Ökonomen-Stimmen zum überraschenden Anstieg der deutschen Industrieaufträge
FRANKFURT (dpa-AFX) - In der deutschen Industrie mehren sich Hinweise auf ein Ende der Schwächephase. Im April haben die Industriebetriebe den zweiten Monat in Folge mehr Aufträge erhalten. Im Monatsvergleich legten die Bestellungen im Verarbeitenden Gewerbe um 0,6 Prozent zu, wie das Statistische Bundesamt (Destatis) am Donnerstag in Wiesbaden mitteilte. Der Zuwachs folgt auf einen kräftigen Anstieg im Monat zuvor.
Einschätzungen von Ökonomen zum Auftragseingang im Überblick:
Thomas Gitzel, Chefvolkswirt der VP Bank
"Die Auftragseingänge sind gerade im aktuell schwierigen außenwirtschaftlichen Umfeld ein konjunkturelles Highlight. Die Bodenbildung ist augenfällig. Es scheint so, dass das verarbeitende Gewerbe das Tal der Tränen durchläuft. Allerdings könnte sich ein Handelskonflikt mit den USA weiterhin zum Störfeuer entwickeln. Noch ist unklar, ob dies der Fall sein wird. Ein Abkommen mit den USA scheint möglich. Wäre dies der Fall, bestünde die Hoffnung, dass die Auftragseingänge in einen leicht ansteigenden Trend einschwenken."

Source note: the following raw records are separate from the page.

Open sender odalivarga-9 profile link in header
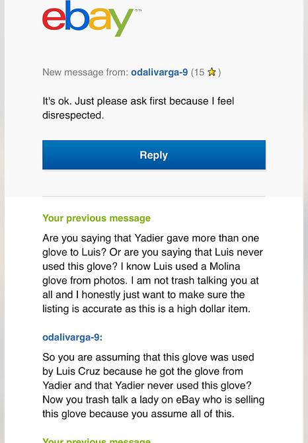Screen dimensions: 308x443 click(159, 72)
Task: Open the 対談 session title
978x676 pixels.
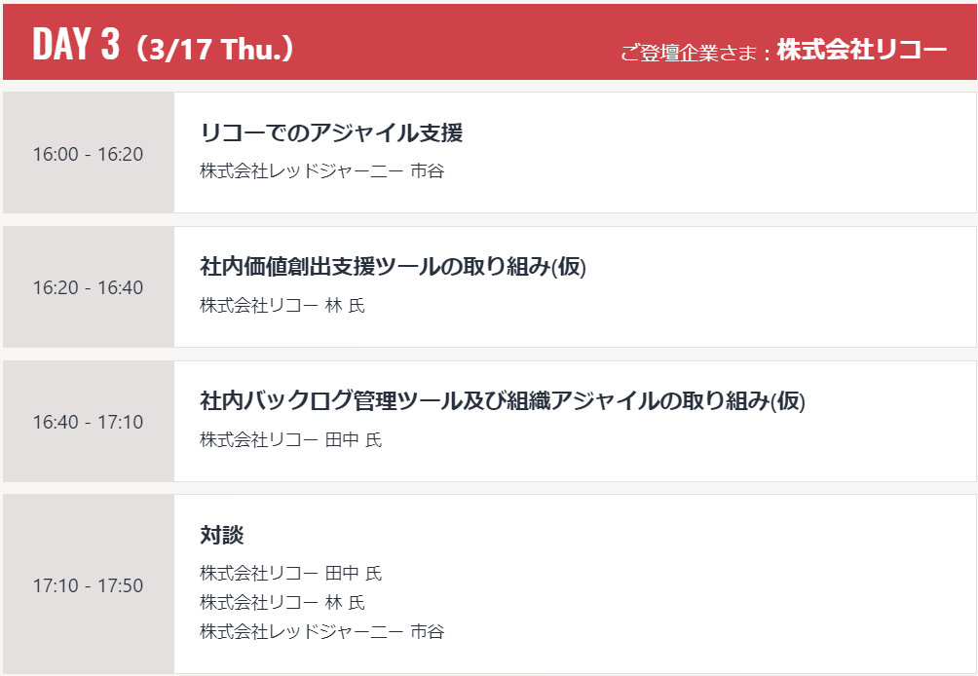Action: pyautogui.click(x=222, y=535)
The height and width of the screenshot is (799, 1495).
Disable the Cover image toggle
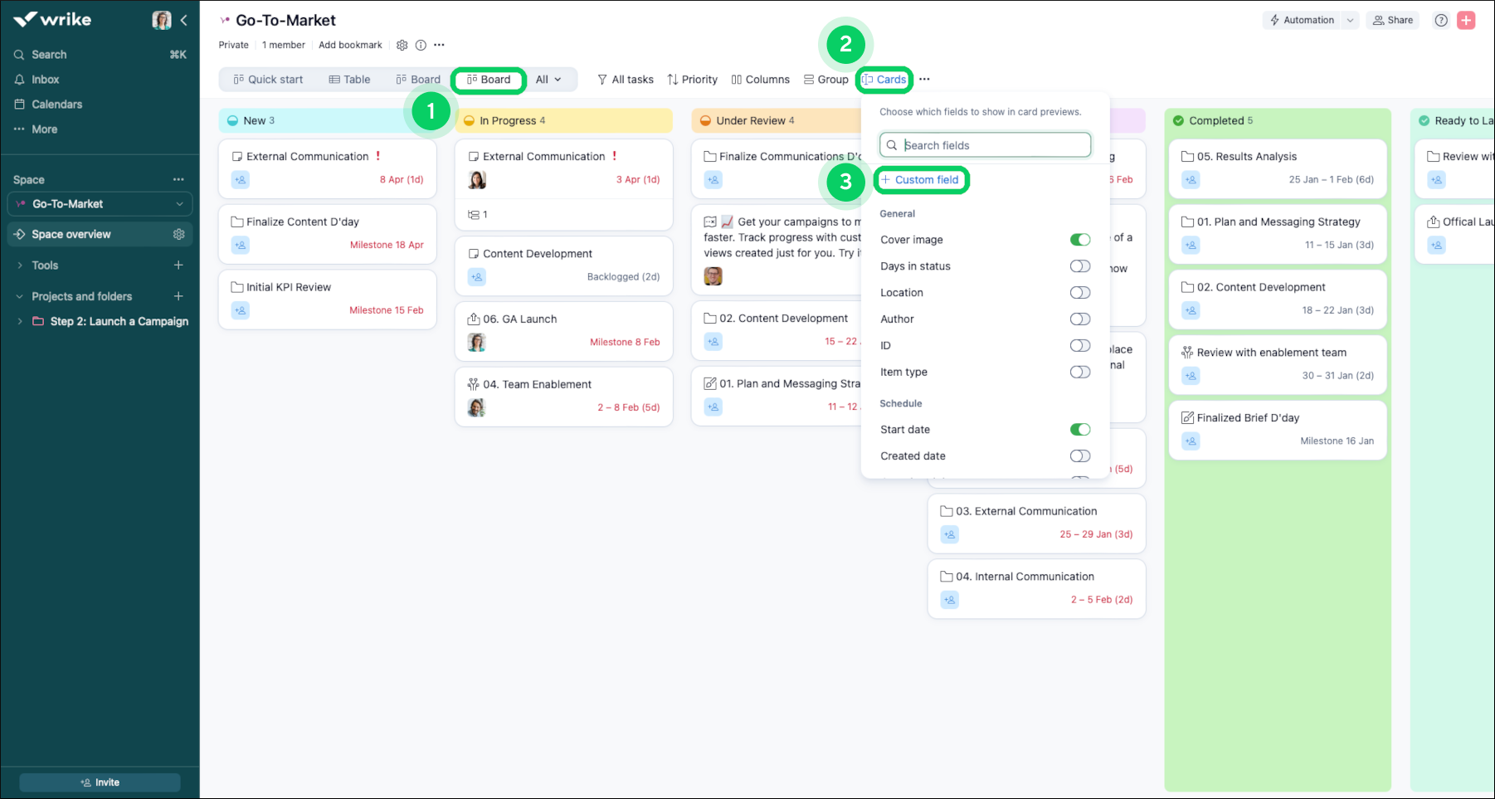[x=1079, y=240]
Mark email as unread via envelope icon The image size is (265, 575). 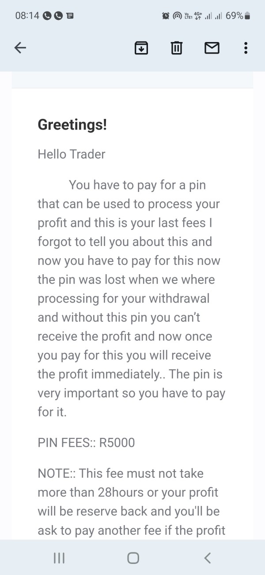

Jens-Oliver Niklasch, Analyst Landesbank Baden-Württemberg
"Hinter diesen fast unscheinbaren Zahlen verbirgt sich möglicherweise eine Trendwende für die Industrie. Die Auftragszahlen sind üblicherweise sehr volatil. Glättet man diese Schwankungen durch den Drei-Monats-Vergleich oder klammert man die Großaufträge aus, dann liegen die Tiefstände für die monatlichen Neuaufträge hinter uns. Das passt zu anderen Indikatoren, die in der jüngsten Zeit einen ähnlichen Verlauf aufweisen. Nach so einer langen konjunkturellen Durststrecke ist man zwar eher zögerlich, schon von einem Aufschwung zu sprechen, aber zumindest hellt sich der Ausblick für die kommenden Monate derzeit deutlich auf."
Ralph Solveen, Analyst bei der Commerzbank
"Zusammen mit dem zuletzt besseren Geschäftsklima stützt dies unsere Einschätzung, dass die deutsche Industrie den konjunkturellen Tiefpunkt hinter sich gelassen hat und im weiteren Verlauf dieses Jahres ihre Produktion wohl wieder ausweiten wird. Auslöser für diese positive Tendenz dürfte das bessere monetäre Umfeld sein. Nachdem die Industrie lange Zeit unter dem Ende der Nullzinspolitik der EZB und der damit verbundenen Zinserhöhungen der EZB gelitten hatte, dürfte dieser Belastungsfaktor mehr und mehr an Bedeutung verlieren. In den kommenden Monaten sollten stattdessen die seit dem vergangenen Sommer erfolgten Zinssenkungen der EZB die Konjunktur anschieben."